* [TASK STATEMENT] Convert the records below into a Markdown table with the columns Entry No. and Record Line, numbering each line in order and leaving out blank lines.

* [SUPPLIED ENTRIES]
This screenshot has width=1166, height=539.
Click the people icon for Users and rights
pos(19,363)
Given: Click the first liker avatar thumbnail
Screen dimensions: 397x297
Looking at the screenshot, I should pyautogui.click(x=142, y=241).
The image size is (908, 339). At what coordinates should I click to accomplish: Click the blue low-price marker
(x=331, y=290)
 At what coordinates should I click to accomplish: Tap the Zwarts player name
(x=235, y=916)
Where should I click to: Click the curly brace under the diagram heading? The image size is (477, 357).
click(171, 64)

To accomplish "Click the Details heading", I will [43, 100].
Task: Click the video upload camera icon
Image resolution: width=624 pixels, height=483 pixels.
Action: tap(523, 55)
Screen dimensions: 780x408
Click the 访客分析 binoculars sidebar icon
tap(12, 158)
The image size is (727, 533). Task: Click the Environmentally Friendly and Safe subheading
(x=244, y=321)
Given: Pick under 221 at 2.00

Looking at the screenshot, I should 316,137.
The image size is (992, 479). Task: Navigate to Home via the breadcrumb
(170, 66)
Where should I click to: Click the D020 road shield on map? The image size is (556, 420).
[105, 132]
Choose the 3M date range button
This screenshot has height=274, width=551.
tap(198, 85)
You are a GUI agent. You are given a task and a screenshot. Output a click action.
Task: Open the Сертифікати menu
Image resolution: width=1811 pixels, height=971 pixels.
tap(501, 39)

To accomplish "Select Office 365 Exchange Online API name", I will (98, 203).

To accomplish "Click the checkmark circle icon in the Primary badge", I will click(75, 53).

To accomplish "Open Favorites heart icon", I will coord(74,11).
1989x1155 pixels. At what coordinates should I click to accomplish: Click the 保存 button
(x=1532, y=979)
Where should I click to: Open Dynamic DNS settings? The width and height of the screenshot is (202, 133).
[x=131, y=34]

* [PROBLEM SOLUTION]
| Entry No. | Record Line |
|---|---|
| 1 | This screenshot has width=1166, height=539. |
| 2 | Click the people icon for Users and rights |
| 3 | pos(19,363) |
| 4 | Given: Click the first liker avatar thumbnail |
| 5 | Screen dimensions: 397x297 |
| 6 | Looking at the screenshot, I should pyautogui.click(x=142, y=241). |
| 7 | The image size is (908, 339). At what coordinates should I click to accomplish: Click the blue low-price marker |
| 8 | (x=331, y=290) |
| 9 |  At what coordinates should I click to accomplish: Tap the Zwarts player name |
| 10 | (x=235, y=916) |
| 11 | Where should I click to: Click the curly brace under the diagram heading? The image size is (477, 357). |
| 12 | click(171, 64) |
| 13 | To accomplish "Click the Details heading", I will [43, 100]. |
| 14 | Task: Click the video upload camera icon |
| 15 | Image resolution: width=624 pixels, height=483 pixels. |
| 16 | Action: tap(523, 55) |
| 17 | Screen dimensions: 780x408 |
| 18 | Click the 访客分析 binoculars sidebar icon |
| 19 | tap(12, 158) |
| 20 | The image size is (727, 533). Task: Click the Environmentally Friendly and Safe subheading |
| 21 | (x=244, y=321) |
| 22 | Given: Pick under 221 at 2.00 |
| 23 | Looking at the screenshot, I should 316,137. |
| 24 | The image size is (992, 479). Task: Navigate to Home via the breadcrumb |
| 25 | (170, 66) |
| 26 | Where should I click to: Click the D020 road shield on map? The image size is (556, 420). |
| 27 | [105, 132] |
| 28 | Choose the 3M date range button |
| 29 | This screenshot has height=274, width=551. |
| 30 | tap(198, 85) |
| 31 | You are a GUI agent. You are given a task and a screenshot. Output a click action. |
| 32 | Task: Open the Сертифікати menu |
| 33 | Image resolution: width=1811 pixels, height=971 pixels. |
| 34 | tap(501, 39) |
| 35 | To accomplish "Select Office 365 Exchange Online API name", I will (98, 203). |
| 36 | To accomplish "Click the checkmark circle icon in the Primary badge", I will click(75, 53). |
| 37 | To accomplish "Open Favorites heart icon", I will coord(74,11). |
| 38 | 1989x1155 pixels. At what coordinates should I click to accomplish: Click the 保存 button |
| 39 | (x=1532, y=979) |
| 40 | Where should I click to: Open Dynamic DNS settings? The width and height of the screenshot is (202, 133). |
| 41 | [x=131, y=34] |